Data supplied -
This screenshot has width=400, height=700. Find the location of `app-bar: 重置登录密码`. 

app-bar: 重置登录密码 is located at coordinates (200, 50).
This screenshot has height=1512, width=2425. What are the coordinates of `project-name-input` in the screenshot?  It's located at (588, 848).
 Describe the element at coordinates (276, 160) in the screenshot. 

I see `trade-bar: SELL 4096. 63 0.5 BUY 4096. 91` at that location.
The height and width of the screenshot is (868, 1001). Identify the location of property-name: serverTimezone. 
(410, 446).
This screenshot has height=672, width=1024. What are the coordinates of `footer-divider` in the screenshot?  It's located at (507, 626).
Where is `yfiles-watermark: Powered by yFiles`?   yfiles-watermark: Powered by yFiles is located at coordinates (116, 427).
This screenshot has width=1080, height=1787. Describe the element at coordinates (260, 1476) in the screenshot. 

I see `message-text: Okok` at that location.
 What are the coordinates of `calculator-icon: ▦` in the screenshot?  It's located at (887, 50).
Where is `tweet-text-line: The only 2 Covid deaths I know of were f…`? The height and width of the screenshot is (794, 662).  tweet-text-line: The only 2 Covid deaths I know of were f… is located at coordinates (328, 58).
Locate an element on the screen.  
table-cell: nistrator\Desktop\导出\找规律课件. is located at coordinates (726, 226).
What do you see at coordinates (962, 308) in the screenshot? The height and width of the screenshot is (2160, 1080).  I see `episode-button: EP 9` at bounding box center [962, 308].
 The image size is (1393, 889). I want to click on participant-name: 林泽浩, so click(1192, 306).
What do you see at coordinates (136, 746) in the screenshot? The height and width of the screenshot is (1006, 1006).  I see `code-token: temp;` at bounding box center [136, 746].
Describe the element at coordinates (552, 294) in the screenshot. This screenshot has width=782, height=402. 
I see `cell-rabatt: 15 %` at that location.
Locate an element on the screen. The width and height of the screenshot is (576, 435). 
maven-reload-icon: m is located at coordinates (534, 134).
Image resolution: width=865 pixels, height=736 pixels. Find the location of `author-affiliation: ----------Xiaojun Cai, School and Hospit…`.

The problem -
Copy out all of the items above word for word.

Your response -
This screenshot has width=400, height=700. Find the location of `app-bar: 重置登录密码`. 

app-bar: 重置登录密码 is located at coordinates (200, 50).
This screenshot has height=1512, width=2425. What are the coordinates of `project-name-input` in the screenshot?  It's located at (588, 848).
 Describe the element at coordinates (276, 160) in the screenshot. 

I see `trade-bar: SELL 4096. 63 0.5 BUY 4096. 91` at that location.
The height and width of the screenshot is (868, 1001). Identify the location of property-name: serverTimezone. 
(410, 446).
This screenshot has height=672, width=1024. What are the coordinates of `footer-divider` in the screenshot?  It's located at (507, 626).
Where is `yfiles-watermark: Powered by yFiles`?   yfiles-watermark: Powered by yFiles is located at coordinates (116, 427).
This screenshot has width=1080, height=1787. Describe the element at coordinates (260, 1476) in the screenshot. 

I see `message-text: Okok` at that location.
 What are the coordinates of `calculator-icon: ▦` in the screenshot?  It's located at (887, 50).
Where is `tweet-text-line: The only 2 Covid deaths I know of were f…`? The height and width of the screenshot is (794, 662).  tweet-text-line: The only 2 Covid deaths I know of were f… is located at coordinates (328, 58).
Locate an element on the screen.  
table-cell: nistrator\Desktop\导出\找规律课件. is located at coordinates (726, 226).
What do you see at coordinates (962, 308) in the screenshot? The height and width of the screenshot is (2160, 1080).  I see `episode-button: EP 9` at bounding box center [962, 308].
 The image size is (1393, 889). I want to click on participant-name: 林泽浩, so click(1192, 306).
What do you see at coordinates (136, 746) in the screenshot? The height and width of the screenshot is (1006, 1006).  I see `code-token: temp;` at bounding box center [136, 746].
Describe the element at coordinates (552, 294) in the screenshot. This screenshot has width=782, height=402. 
I see `cell-rabatt: 15 %` at that location.
Locate an element on the screen. The width and height of the screenshot is (576, 435). 
maven-reload-icon: m is located at coordinates (534, 134).
Image resolution: width=865 pixels, height=736 pixels. Find the location of `author-affiliation: ----------Xiaojun Cai, School and Hospit…`.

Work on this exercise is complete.